Keep trying. It's most likely *not* you! :thumbup:


----------



## Yorgi (Mar 17, 2005)

One thing I noticed when programming my Genie garage door openers is only the middle button on the 3 button remote would work when training/programming the car. I used the same middle button on one of my remotes to program all 3 Homelink memory buttons in my car. i.e. Each Homelink button in the car opens a separate garage door even though I used only the middle button on the same remote to "train" all 3 Homelink buttons. If you have single button Genie remotes you can use the same remote to program all 3 Homelink buttons in the car.

1) Use the BMW Homelink training instructions to program a memory button in your car. Like TopDownInFL said, you may need to hold the remote 3" away or maybe 24", buttons facing up or maybe facing down. You need to experiment.
2) Once the car has "learned" your remote (you know this based on the correct flashing light sequence mentioned in the Homelink instructions), press the "add remote" button on the Genie opener in the garage then run out and press-and-hold the button you programmed in your BMW. You need to check the Genie instructions on the correct method to add a new remote. I believe you need to press the Homelink button twice.
3) Use the same procedure that worked for you in step 1) to program the next memory button in your BMW. Then repeat step 2) on your next garage opener.


----------



## Judy G (Jan 27, 2011)

We had to replace the controller. It would not connect to the car. It was a simple process once we had a new controller.


----------



## tlm999 (Feb 8, 2006)

Distance is critical. I tried over and over holding the remote about 6 - 8" away as the owner's manual instructions indicated. The next day I went to the garage door opener web site and found instructions that said 1 - 3". That did the trick as it took the first time.


----------



## TerraPhantm (Nov 22, 2004)

In my case I had to use a full-size opener to do the programming, and even then I had to use a brand new battery for that opener, and have my car's engine running. If I tried using a key-chain opener, an opener w/ a slightly old battery, and/or had the engine off, the programming just wouldn't take.

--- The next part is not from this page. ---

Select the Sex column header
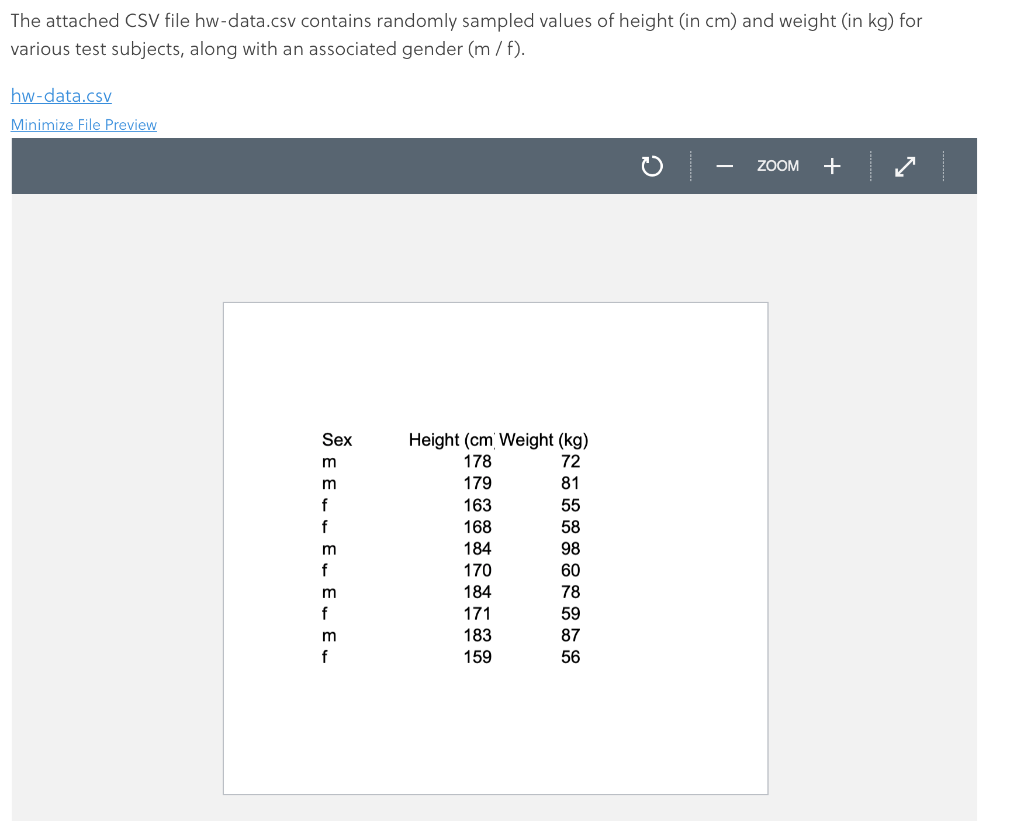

Once it's programmed it works well though. Mine's opened my garage doors every time I tried, and from a pretty decent distance too


----------



## energetik9 (Sep 9, 2008)

Try this. http://www.homelink.com/program.php

I always find mine a little finicky, but these instructions have always worked for me.


----------



## 335i Driver (Nov 29, 2006)

Sometimes it just won't work. I had no trouble at my old place, but in my new garage I never could get it to work after multiple tries so I just gave up. Yes, I did everything suggested above.


----------



## MB330 (Oct 18, 2005)

judyg951 said:


> We had to replace the controller. It would not connect to the car. It was a simple process once we had a new controller.


In my case, I was able to program my car after I install fresh battery in remote control.


----------



## KellyL (May 8, 2011)

I had trouble too and researched it on the internet. I had to have someone get on a ladder to push a button on my garage door opener, then I had about 45 seconds to program the car unit and it only worked on button number 3, but that one works fine.


----------



## Tom K. (May 10, 2008)

KellyL said:


> I had trouble too and researched it on the internet. I had to have someone get on a ladder to push a button on my garage door opener, then I had about 45 seconds to program the car unit and it only worked on button number 3, but that one works fine.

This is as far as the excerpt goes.